The complaint was made by the United States, the European Union and Canada, whose first request for a panel was blocked by China in September. Under WTO rules, a panel is established automatically with the second request.
The three trade powers argue that it is illegal for China to apply a tariff for whole cars to the import of parts that make up 60 percent or more of the value of the finished vehicle.
''These measures discourage auto manufacturers in China from using imported parts in the assembly of new vehicles,'' U.S. trade negotiator David Shark told the WTO's dispute settlement body, adding that the practice could not be justified under the global trade body's rules.
Beijing has claimed the tariffs are intended to stop whole cars being imported in large chunks to avoid higher tariff rates for finished cars, but the EU and the United States said China had promised not to treat parts as whole cars when it joined the WTO in December 2001.
China's WTO delegation expressed disappointment that the U.S., EU and Canada had ''ignored China's arguments and good faith to resolve this dispute through consultations'' and decided to proceed with the panel request, a move it described as ''unproductive.''
A previous dispute between Beijing and Washington over a Chinese tax rebate for semiconductor chips was resolved during the consultation phase, meaning a full WTO investigation was avoided.
China said it would defend its position and interests before the panel.

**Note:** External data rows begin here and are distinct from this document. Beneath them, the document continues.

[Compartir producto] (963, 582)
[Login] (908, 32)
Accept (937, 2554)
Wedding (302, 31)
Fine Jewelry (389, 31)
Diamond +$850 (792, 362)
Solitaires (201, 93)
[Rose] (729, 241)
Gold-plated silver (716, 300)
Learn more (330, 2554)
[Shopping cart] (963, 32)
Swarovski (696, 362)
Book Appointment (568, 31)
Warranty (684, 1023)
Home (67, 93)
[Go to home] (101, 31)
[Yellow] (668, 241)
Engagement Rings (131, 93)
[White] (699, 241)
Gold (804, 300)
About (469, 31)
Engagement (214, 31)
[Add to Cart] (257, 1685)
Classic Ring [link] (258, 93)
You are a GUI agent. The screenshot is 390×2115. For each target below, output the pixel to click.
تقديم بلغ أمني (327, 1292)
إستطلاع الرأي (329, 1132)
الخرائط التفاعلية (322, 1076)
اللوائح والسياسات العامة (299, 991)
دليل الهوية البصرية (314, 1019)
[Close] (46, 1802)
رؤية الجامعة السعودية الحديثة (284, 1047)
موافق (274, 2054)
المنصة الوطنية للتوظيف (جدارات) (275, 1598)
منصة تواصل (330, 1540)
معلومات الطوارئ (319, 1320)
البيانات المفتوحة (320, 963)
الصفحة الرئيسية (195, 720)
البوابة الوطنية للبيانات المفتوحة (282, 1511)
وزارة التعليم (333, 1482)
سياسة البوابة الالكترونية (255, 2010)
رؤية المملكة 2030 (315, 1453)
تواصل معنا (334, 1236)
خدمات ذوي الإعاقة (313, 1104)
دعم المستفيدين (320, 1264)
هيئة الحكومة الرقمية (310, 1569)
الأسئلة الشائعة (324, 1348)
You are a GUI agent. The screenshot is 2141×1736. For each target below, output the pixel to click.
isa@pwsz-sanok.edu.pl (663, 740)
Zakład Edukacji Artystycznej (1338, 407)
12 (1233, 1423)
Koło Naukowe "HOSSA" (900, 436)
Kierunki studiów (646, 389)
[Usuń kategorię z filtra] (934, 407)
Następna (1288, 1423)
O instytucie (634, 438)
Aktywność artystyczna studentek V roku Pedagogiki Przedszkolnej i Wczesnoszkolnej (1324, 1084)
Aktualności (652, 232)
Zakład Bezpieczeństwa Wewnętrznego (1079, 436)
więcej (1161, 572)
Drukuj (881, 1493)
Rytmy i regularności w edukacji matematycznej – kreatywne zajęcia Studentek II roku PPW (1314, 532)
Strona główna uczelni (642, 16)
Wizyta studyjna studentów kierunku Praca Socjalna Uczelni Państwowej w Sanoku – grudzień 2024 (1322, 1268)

The investigation could last months and even years before a final judgment, but could eventually result in punitive tariffs being imposed on Beijing.
China's auto industry has grown rapidly and it is now second only to the United States. However, manufacturers have to source 40 percent of parts by value in China to avoid the tax.
European carmakers account for between 20 percent and 25 percent of the cars made in China. They value their auto-parts exports to China at about $4 billion.
The United States exported $681 million in auto parts to China in 2005, an increase of 6.5 percent over 2004. But during the same time, the market for auto parts in China increased by 16.8 percent and the number of passenger cars sold in the country jumped by 27 percent.
Canada says it exported an average of $256 million in parts annually from 2003 to 2005.
China's trade boom has caused friction as its trade imbalances with major European and American partners widen, and this dispute marks the first time the Western allies have teamed up to seek a formal WTO investigation over China's trade practices.
Earlier this month, the U.S. asked China to provide the WTO with details of all its subsidy programs and take action to remove those that are prohibited under global trade rules.
Washington maintains that a substantial number of subsidy programs violate WTO rules, and that Beijing has withheld information on government support in sectors such as textiles, automobiles and semiconductors.
The U.S. trade deficit with China soared to $202 billion last year, the highest ever with a single country. The EU also has a sizable trade deficit with China that reached 106 billion euros ($128 billion) in 2005.